Mexico’s Supreme Court set her free largely because it was revealed that police had restaged her arrest for the TV cameras, along with other charges of misconduct.

But Cassez took the decision as a declaration of her innocence and said she would campaign for other victims of miscarriages of justice in Mexico.

“Putting the real guilty people in prison is the way to help the victims,” she told TF1.

Earlier her lawyer, Frank Berton, told reporters, “The Supreme Court has just said this woman is innocent and she is”, although one of the judges had specified that “we are not analysing whether the defendant is guilty or innocent”.

The court ruled that Cassez’s rights had been violated and the fallout from that decision may be far-reaching.

Newly elected Mexican President Enrique Pena Nieto said on Thursday that “in this case as in many others, errors and breaches of procedure prevent legal authorities to determine a person’s innocence or guilt”.

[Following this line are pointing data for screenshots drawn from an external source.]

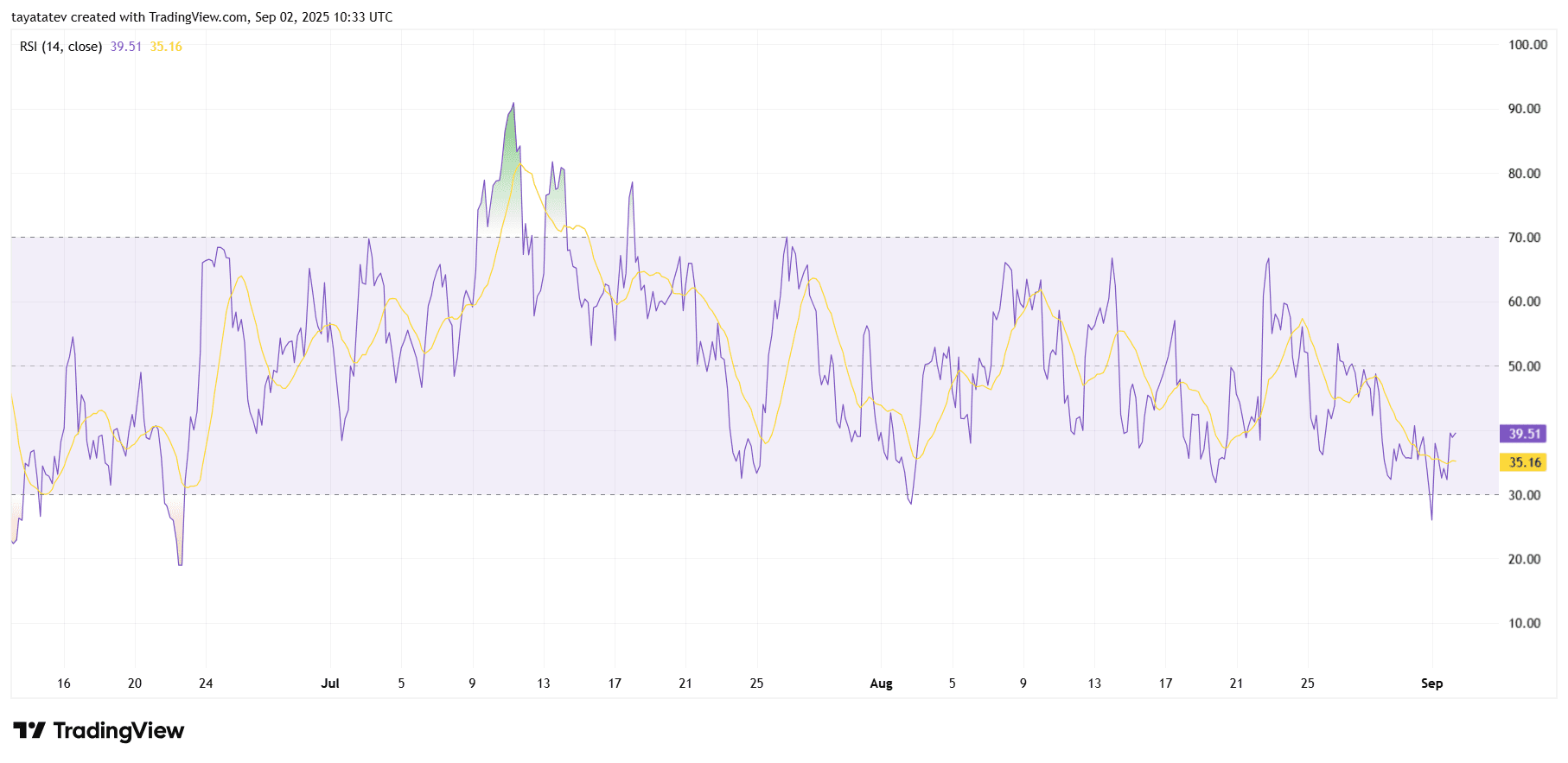Select the Aug marker on time axis

881,684
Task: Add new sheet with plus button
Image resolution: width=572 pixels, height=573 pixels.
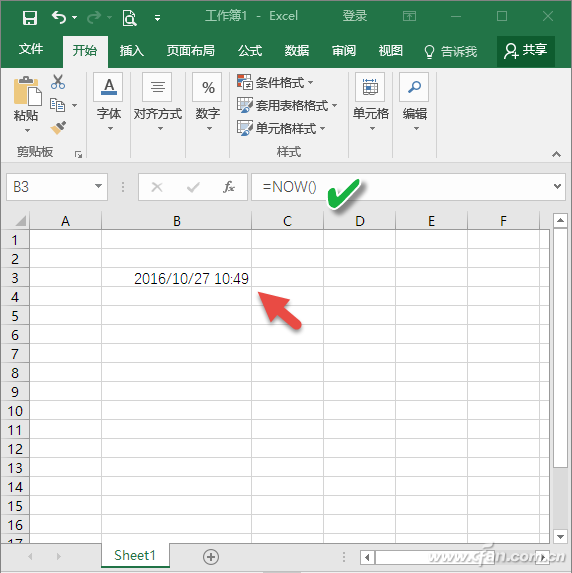Action: tap(211, 557)
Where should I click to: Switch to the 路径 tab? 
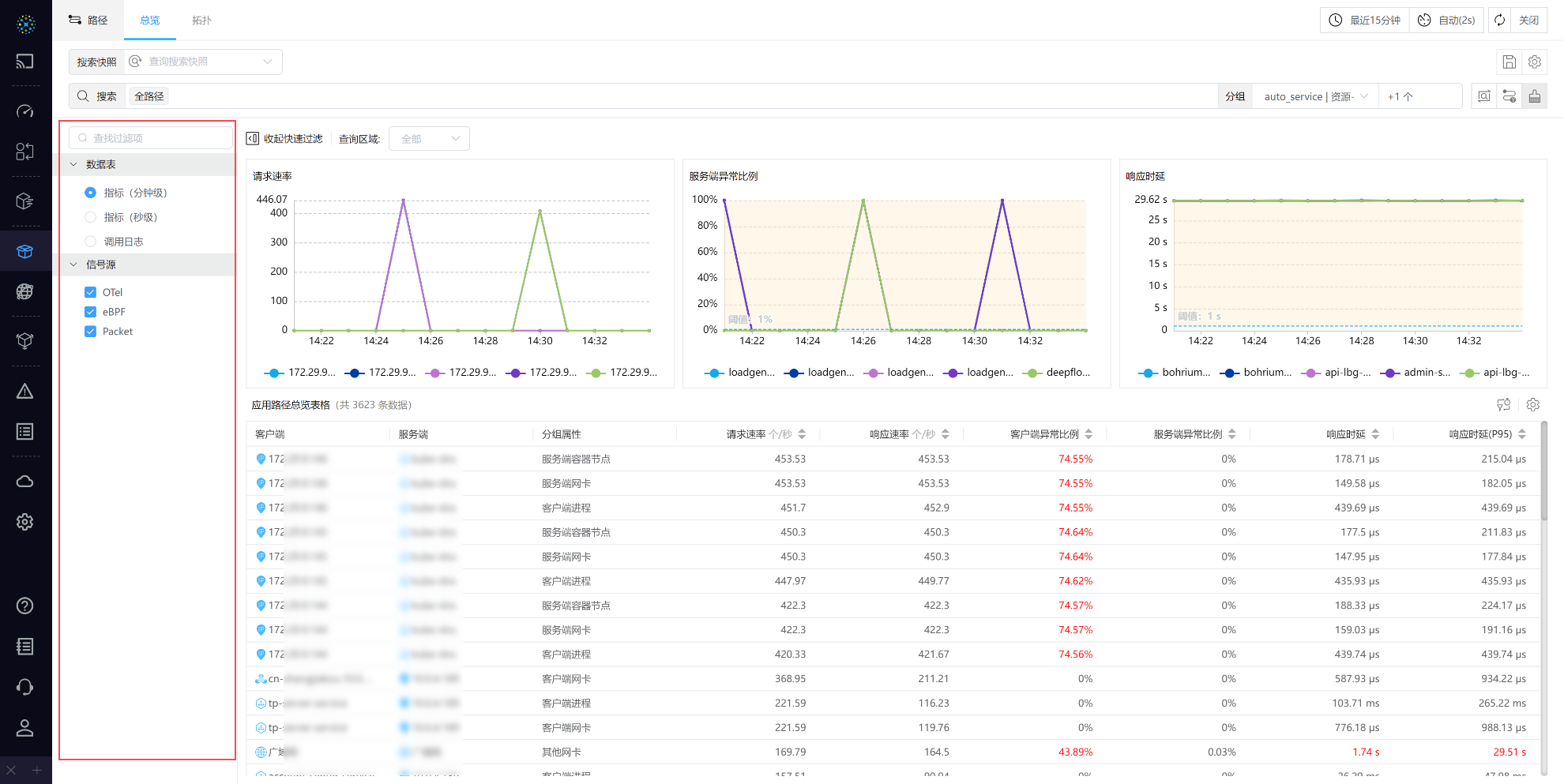88,21
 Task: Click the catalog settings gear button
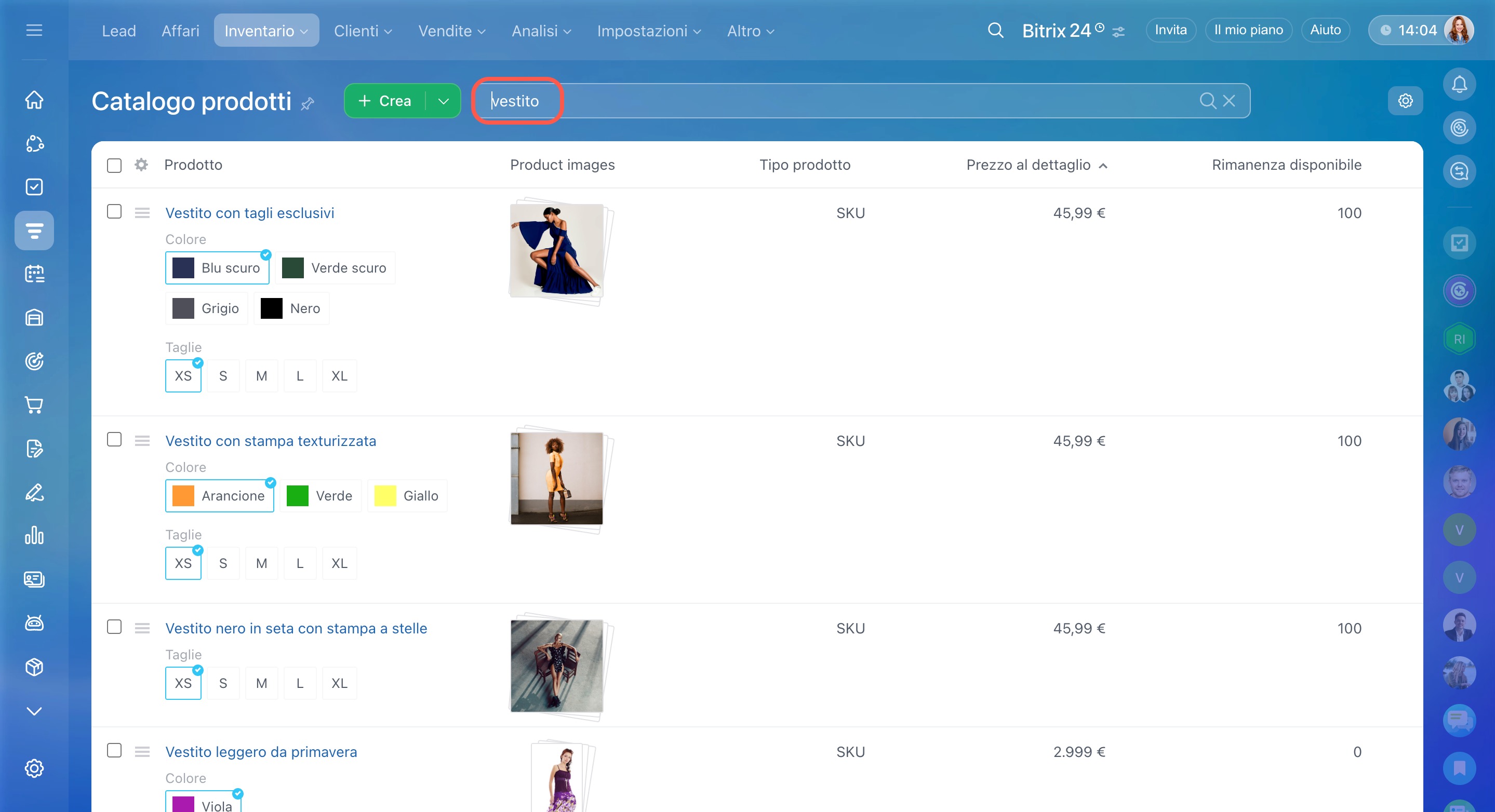[1405, 101]

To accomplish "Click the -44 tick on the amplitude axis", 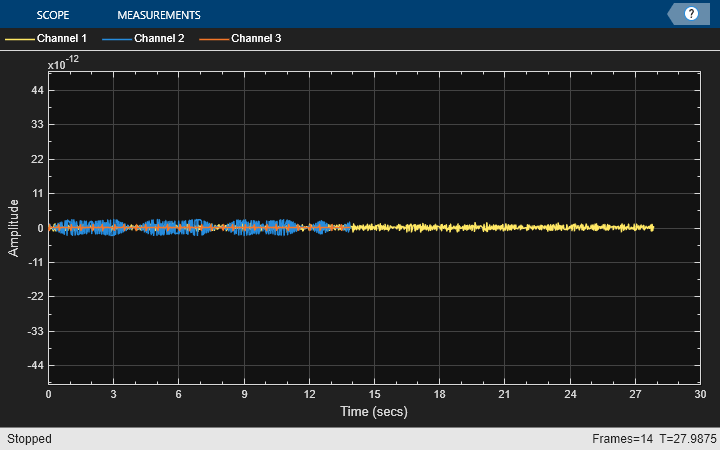I will 34,366.
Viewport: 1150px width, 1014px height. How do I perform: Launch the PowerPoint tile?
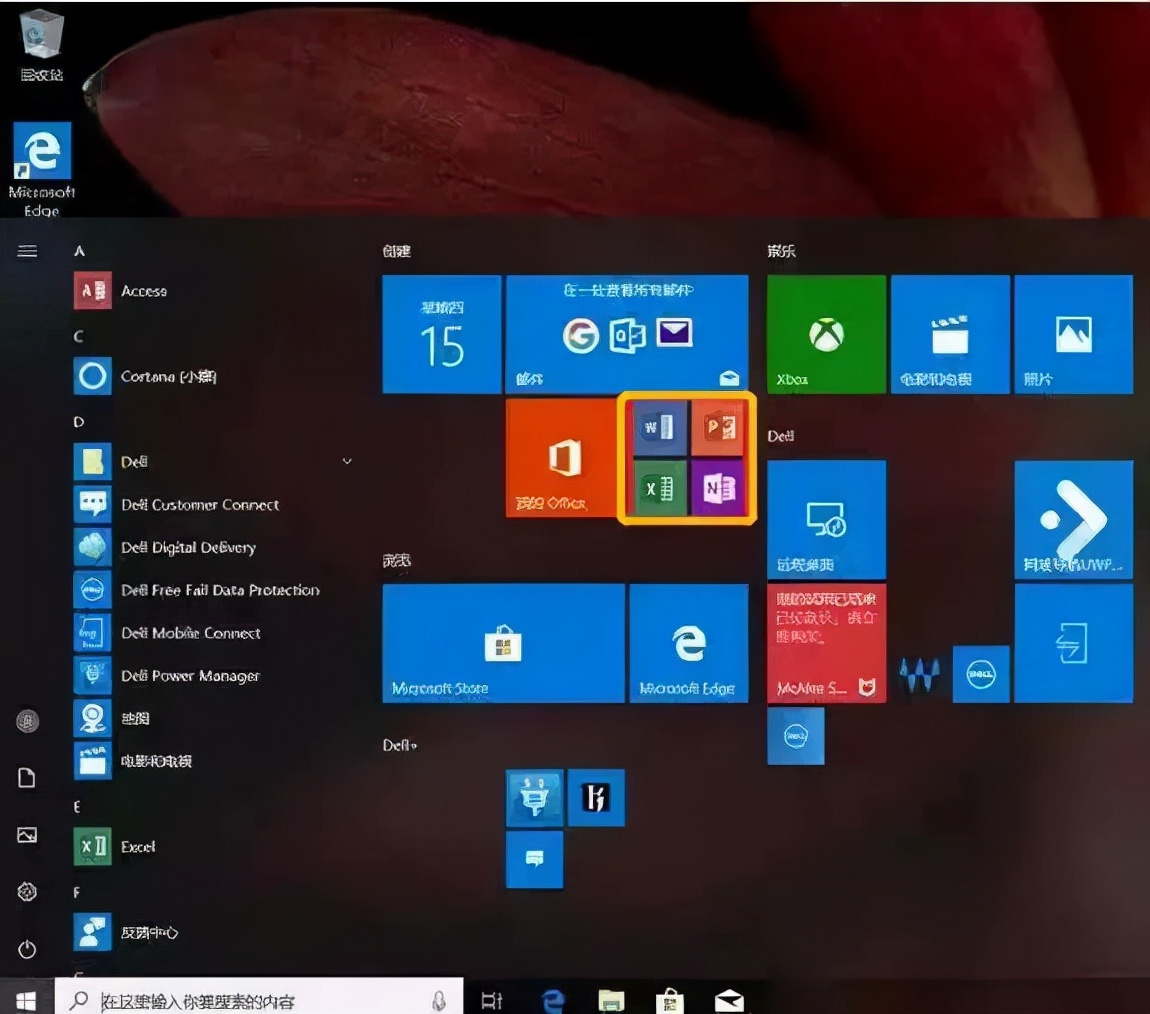718,428
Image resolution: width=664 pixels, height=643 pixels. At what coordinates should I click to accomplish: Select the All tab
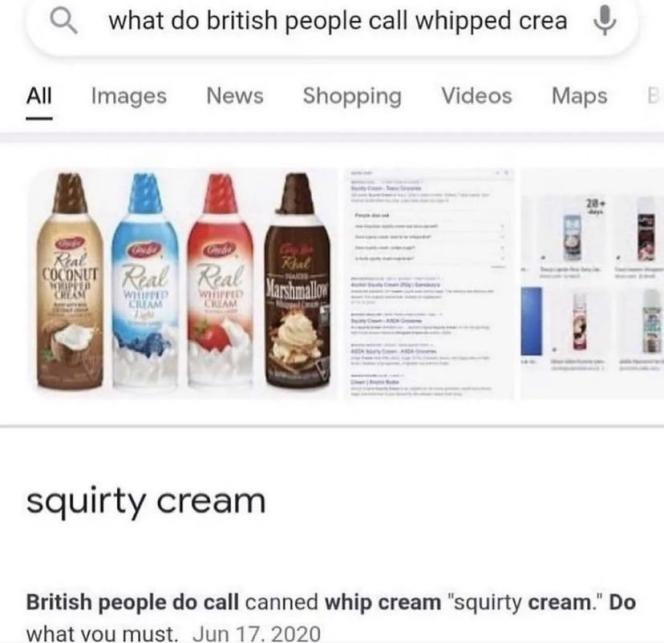(x=39, y=96)
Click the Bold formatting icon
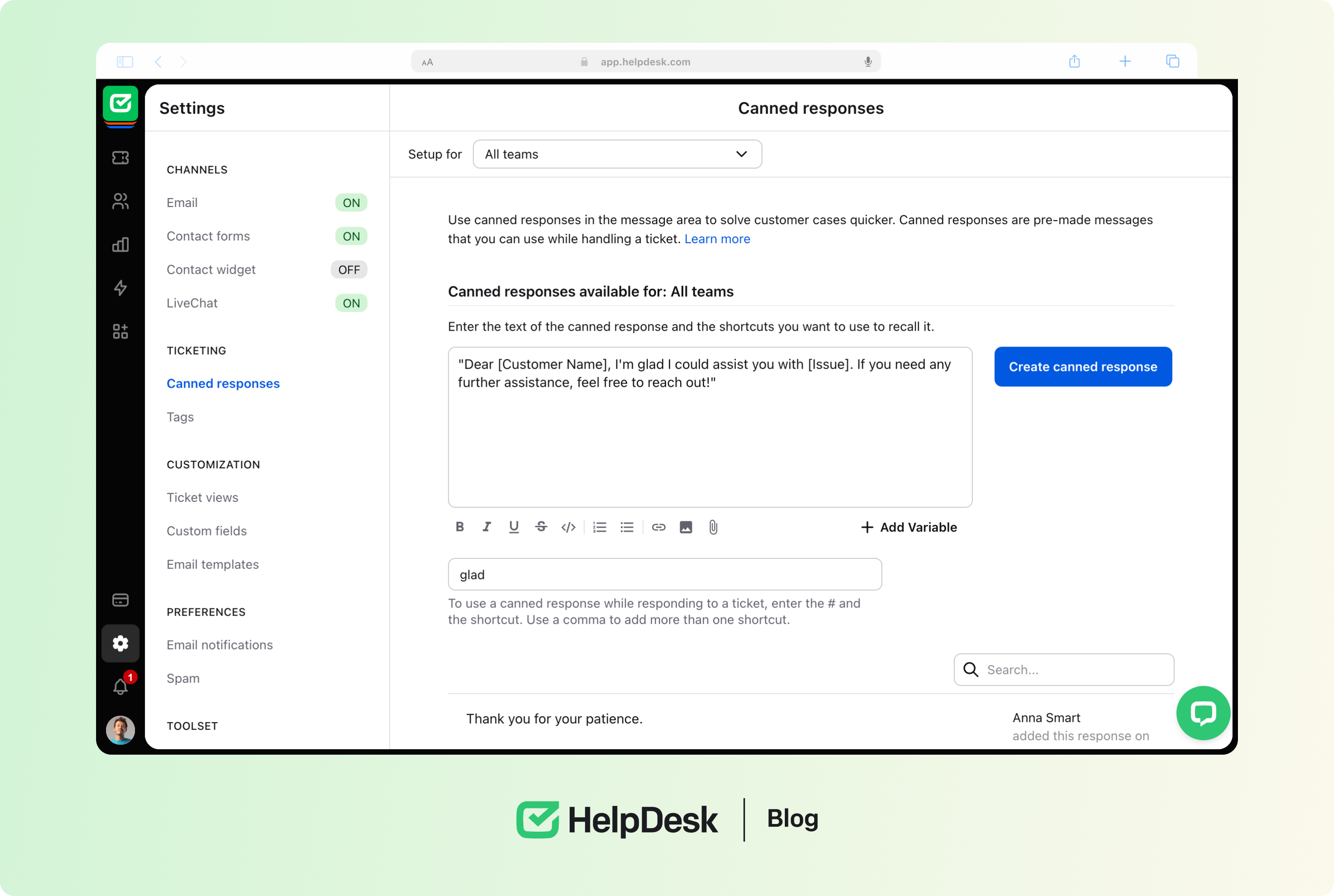This screenshot has height=896, width=1334. click(459, 527)
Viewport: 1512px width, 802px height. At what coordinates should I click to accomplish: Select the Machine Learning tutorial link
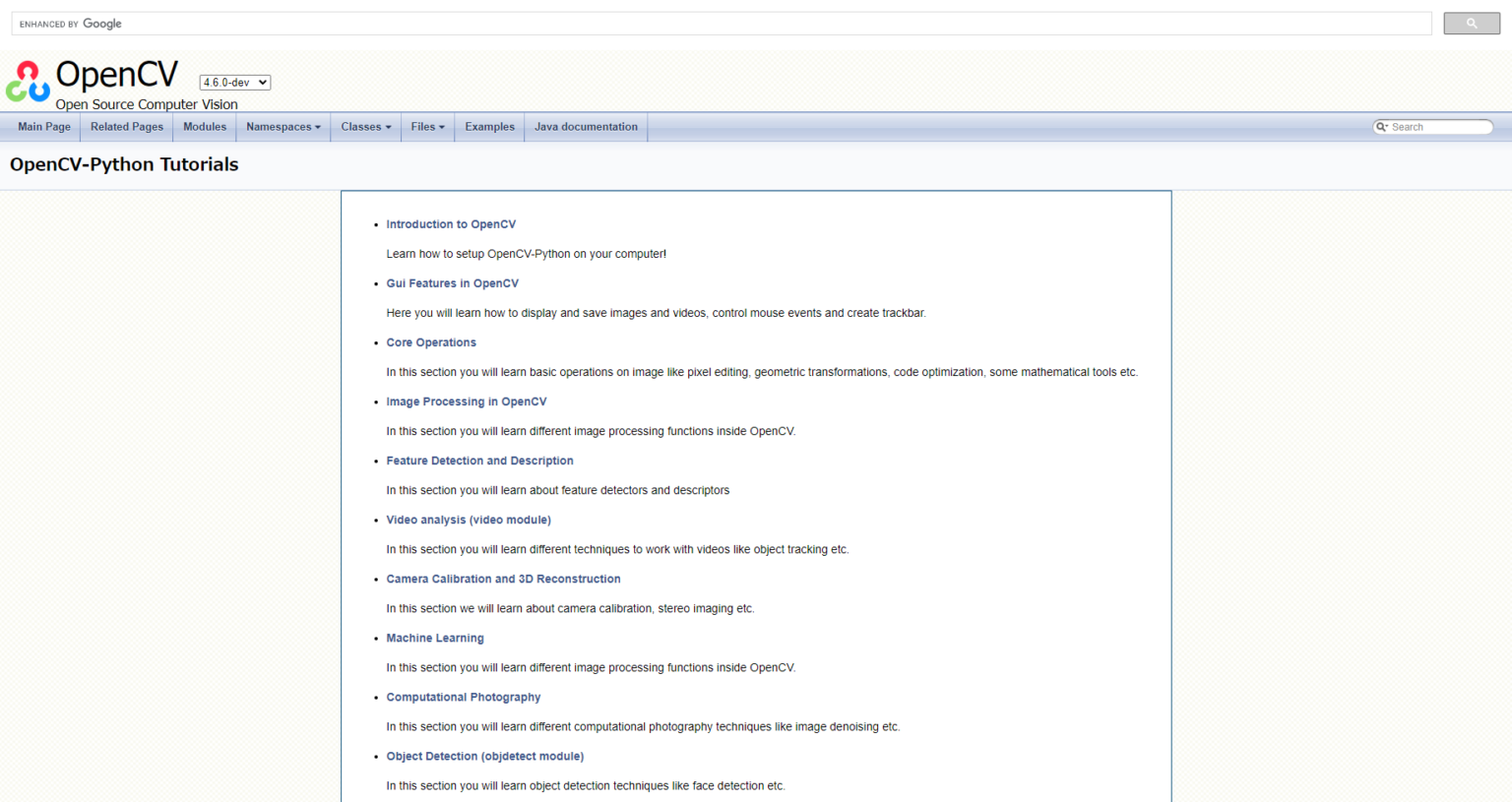(435, 638)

Officials in Mexico have suggested that there might be an inquiry into who was responsible for the misconduct ion the Cassez affair, RFI’s Patick John Buffe reports from Mexico City.

The man behind the restaging of the arrest was Genaro Garcia Luna, who was head of the federal investigation agency at the time.

But there is no certainty that he will come under the judicial spotlight. Garcia Luna went on to become public security minister under previous president Felipe Calderon and “probably in possession of sensitive information that he would enable him to negotiate politically for impunity”, Buffe comments.

As a former president, Calderon already enjoys immunity from prosecution.